Plaintiffs also suggest that they have made a sufficient showing of likelihood of success on the merits of their preemption claim to avoid dismissal at this stage. (See Dkt. No. 27 at 2). The Court disagrees. Plaintiffs' claim hinges on an issue of statutory interpretation—a question of law which the Court has concluded bars their preemption claim. Plaintiffs cannot, therefore, prevail on the merits of their claims. Further proceedings in this matter would serve only to create unnecessary expense for the parties and consume finite judicial resources. Dismissal of the action is thus the appropriate course. See Ass'n N.J. Rifle & Pistol Clubs v.
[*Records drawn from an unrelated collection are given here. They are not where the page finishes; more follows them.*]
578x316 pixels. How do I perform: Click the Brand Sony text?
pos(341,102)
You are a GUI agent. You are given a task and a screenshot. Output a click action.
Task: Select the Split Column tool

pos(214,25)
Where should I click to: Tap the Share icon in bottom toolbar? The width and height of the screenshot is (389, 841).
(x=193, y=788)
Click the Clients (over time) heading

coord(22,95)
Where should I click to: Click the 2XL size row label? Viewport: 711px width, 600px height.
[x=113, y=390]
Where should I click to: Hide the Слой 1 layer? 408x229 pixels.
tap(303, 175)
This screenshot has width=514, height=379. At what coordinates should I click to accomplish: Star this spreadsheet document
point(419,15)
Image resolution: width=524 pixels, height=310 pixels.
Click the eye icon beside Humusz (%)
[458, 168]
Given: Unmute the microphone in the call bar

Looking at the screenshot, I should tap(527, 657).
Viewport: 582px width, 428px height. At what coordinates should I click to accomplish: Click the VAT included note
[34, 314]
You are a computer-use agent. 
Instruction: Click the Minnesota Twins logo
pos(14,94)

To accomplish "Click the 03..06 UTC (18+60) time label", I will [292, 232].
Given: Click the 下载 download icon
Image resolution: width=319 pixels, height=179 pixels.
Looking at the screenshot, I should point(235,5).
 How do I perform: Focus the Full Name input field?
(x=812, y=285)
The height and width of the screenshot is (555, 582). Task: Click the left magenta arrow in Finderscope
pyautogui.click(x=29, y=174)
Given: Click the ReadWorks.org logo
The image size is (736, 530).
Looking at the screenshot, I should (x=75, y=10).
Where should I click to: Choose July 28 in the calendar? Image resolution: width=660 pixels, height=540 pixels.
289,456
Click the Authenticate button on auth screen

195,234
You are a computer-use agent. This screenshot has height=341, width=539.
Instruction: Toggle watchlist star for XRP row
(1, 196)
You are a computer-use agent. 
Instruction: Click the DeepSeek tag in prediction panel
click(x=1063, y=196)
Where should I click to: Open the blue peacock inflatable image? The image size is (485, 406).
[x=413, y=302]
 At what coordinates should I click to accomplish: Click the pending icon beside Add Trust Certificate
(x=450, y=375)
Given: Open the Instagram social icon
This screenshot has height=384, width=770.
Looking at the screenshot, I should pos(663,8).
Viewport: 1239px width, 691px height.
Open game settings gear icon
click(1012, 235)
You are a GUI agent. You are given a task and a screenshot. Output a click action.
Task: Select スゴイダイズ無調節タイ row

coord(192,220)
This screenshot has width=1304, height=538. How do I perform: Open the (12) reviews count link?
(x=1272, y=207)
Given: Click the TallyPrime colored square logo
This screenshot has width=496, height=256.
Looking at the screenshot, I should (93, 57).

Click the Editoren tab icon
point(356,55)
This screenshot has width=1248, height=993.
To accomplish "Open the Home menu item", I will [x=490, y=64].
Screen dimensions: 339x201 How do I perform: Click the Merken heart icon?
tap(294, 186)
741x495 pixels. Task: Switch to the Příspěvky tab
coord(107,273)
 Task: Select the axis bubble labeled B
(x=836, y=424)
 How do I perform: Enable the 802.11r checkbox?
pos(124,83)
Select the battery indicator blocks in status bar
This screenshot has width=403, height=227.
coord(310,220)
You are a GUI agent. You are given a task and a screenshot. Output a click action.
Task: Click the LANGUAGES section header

Governor of N.J., No. 12-1624, 2013 U.S. App. LEXIS 2067, *4-5 (3d Cir. Jan. 30, 2013) (upholding district court's denial of preliminary injunction and dismissal of a preemption claim where the court concluded that a New Jersey statute was not preempted by the plain language of a federal statute); see also Pitt News v. Pappert, 379 F.3d 96, 105 (3d Cir. 2004) (foregoing further proceedings and addressing merits of an underlying claim where a "preliminary injunction appeal presents a question of law and the facts are established or of no controlling relevance") (internal citations and quotation marks omitted).

Accordingly, the Court finds that further proceedings in this matter are unnecessary and dismissal of the action with prejudice is warranted. An appropriate Order accompanies this Memorandum Opinion.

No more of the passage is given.